Am 24.03.2016 um 09:54 schrieb Max Schmidt:
> Hi there,
>
> we're using with the java-api (1.6.0) a ScheduledExecutor that
> continuously executes a SparkJob to a standalone cluster.
>
> After each job we close the JavaSparkContext and create a new one.
>
> But sometimes the Scheduling JVM crashes with:
>
> 24.03.2016-08:30:27:375# error - Application has been killed. Reason:
> All masters are unresponsive!
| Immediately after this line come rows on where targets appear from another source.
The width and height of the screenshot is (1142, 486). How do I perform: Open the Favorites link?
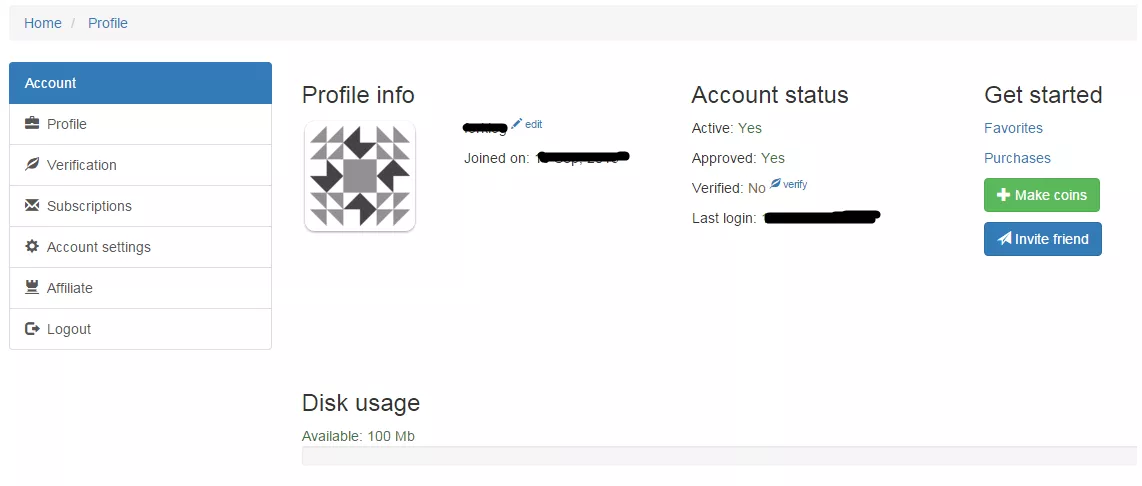[x=1013, y=128]
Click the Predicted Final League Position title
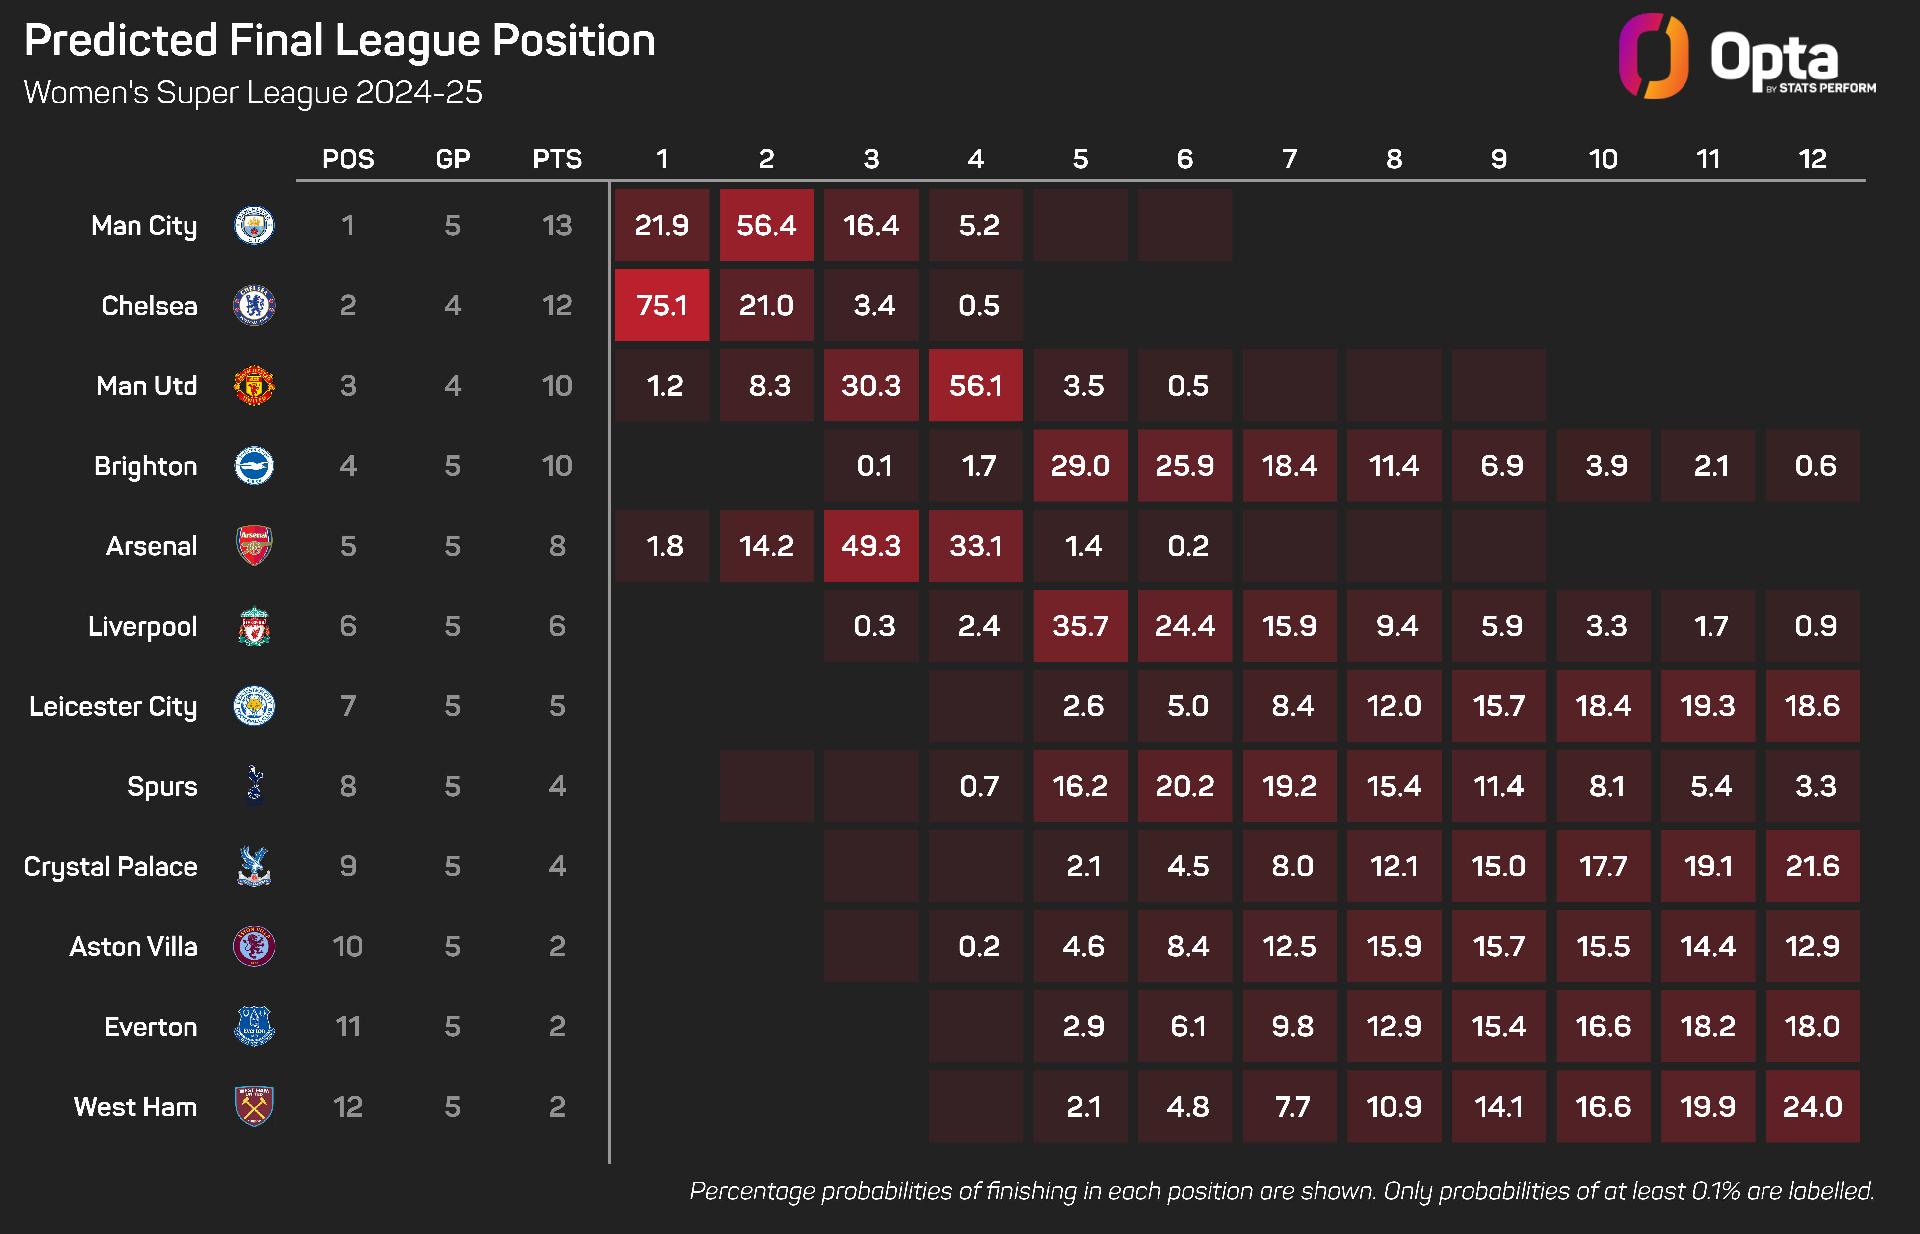Viewport: 1920px width, 1234px height. [340, 41]
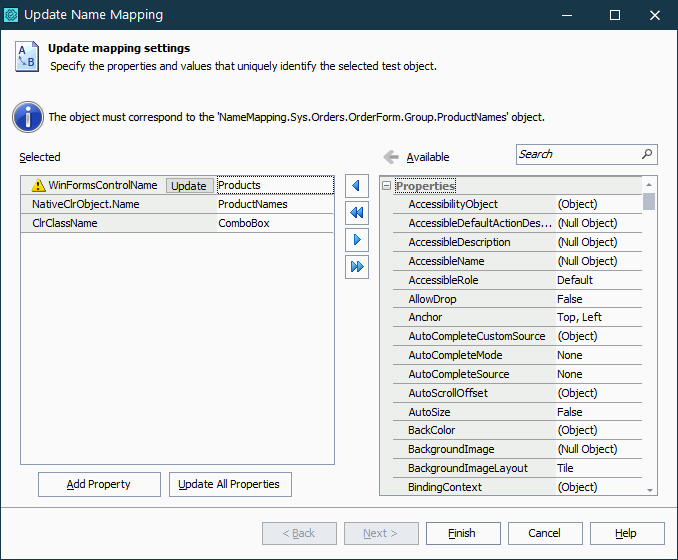Click the scroll down arrow in Available list
The width and height of the screenshot is (678, 560).
coord(650,489)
Giving up.
> 24.03.2016-08:30:27:398# error - Error initializing SparkContext.
> java.lang.IllegalStateException: Cannot call methods on a stopped
> SparkContext.
> This stopped SparkContext was created at:
>
> org.apache.spark.api.java.JavaSparkContext.(JavaSparkContext.scala:59)
> io.datapath.spark.AbstractSparkJob.createJavaSparkContext(AbstractSparkJob.java:53)
> io.datapath.measurement.SparkJobMeasurements.work(SparkJobMeasurements.java:130)
> io.datapath.measurement.SparkMeasurementScheduler.lambda$submitSparkJobMeasurement$30(SparkMeasurementScheduler.java:117)
> io.datapath.measurement.SparkMeasurementScheduler$$Lambda$17/1568787282.run(Unknown
> Source)
> java.util.concurrent.Executors$RunnableAdapter.call(Executors.java:511)
> java.util.concurrent.FutureTask.run(FutureTask.java:266)
> java.util.concurrent.ThreadPoolExecutor.runWorker(ThreadPoolExecutor.java:1142)
> java.util.concurrent.ThreadPoolExecutor$Worker.run(ThreadPoolExecutor.java:617)
> java.lang.Thread.run(Thread.java:745)
>
> The currently active SparkContext was created at:
>
> (No active SparkContext.)
>
> at
> org.apache.spark.SparkContext.org$apache$spark$SparkContext$$assertNotStopped(SparkContext.scala:106)
> at
> org.apache.spark.SparkContext.getSchedulingMode(SparkContext.scala:1578)
> at
> org.apache.spark.SparkContext.postEnvironmentUpdate(SparkContext.scala:2179)
> at org.apache.spark.SparkContext.(SparkContext.scala:579)
> at
> org.apache.spark.api.java.JavaSparkContext.(JavaSparkContext.scala:59)
> at
> io.datapath.spark.AbstractSparkJob.createJavaSparkContext(AbstractSparkJob.java:53)
> at
> io.datapath.measurement.SparkJobMeasurements.work(SparkJobMeasurements.java:130)
> at
> io.datapath.measurement.SparkMeasurementScheduler.lambda$submitSparkJobMeasurement$30(SparkMeasurementScheduler.java:117)
> at
> io.datapath.measurement.SparkMeasurementScheduler$$Lambda$17/1568787282.run(Unknown
> Source)
> at
> java.util.concurrent.Executors$RunnableAdapter.call(Executors.java:511)
> at java.util.concurrent.FutureTask.run(FutureTask.java:266)
> at
> java.util.concurrent.ThreadPoolExecutor.runWorker(ThreadPoolExecutor.java:1142)
> at
> java.util.concurrent.ThreadPoolExecutor$Worker.run(ThreadPoolExecutor.java:617)
> at java.lang.Thread.run(Thread.java:745)
> 24.03.2016-08:30:27:402# info - SparkMeasurement - finished.
>
> Any guess?
> -- 
> *Max Schmidt, Senior Java Developer* | m...@datapath.io | LinkedIn
> <https://www.linkedin.com/in/maximilian-schmidt-9893b7bb/>
> Datapath.io
>  
> Decreasing AWS latency.
> Your traffic optimized.
>
> Datapath.io GmbH
> Mainz | HRB Nr. 46222
> Sebastian Spies, CEO
>

-- 
*Max Schmidt, Senior Java Developer* | m...@datapath.io
<mailto:m...@datapath.io> | LinkedIn
<https://www.linkedin.com/in/maximilian-schmidt-9893b7bb/>
Datapath.io
 
Decreasing AWS latency.
Your traffic optimized.

Datapath.io GmbH
Mainz | HRB Nr. 46222
Sebastian Spies, CEO



Re: No active SparkContext

2016-03-24 Thread Max Schmidt

Am 2016-03-24 18:00, schrieb Mark Hamstra:

You seem to be confusing the concepts of Job and Application.  A
Spark Application has a SparkContext.  A Spark Application is capable
of running multiple Jobs, each with its own ID, visible in the webUI.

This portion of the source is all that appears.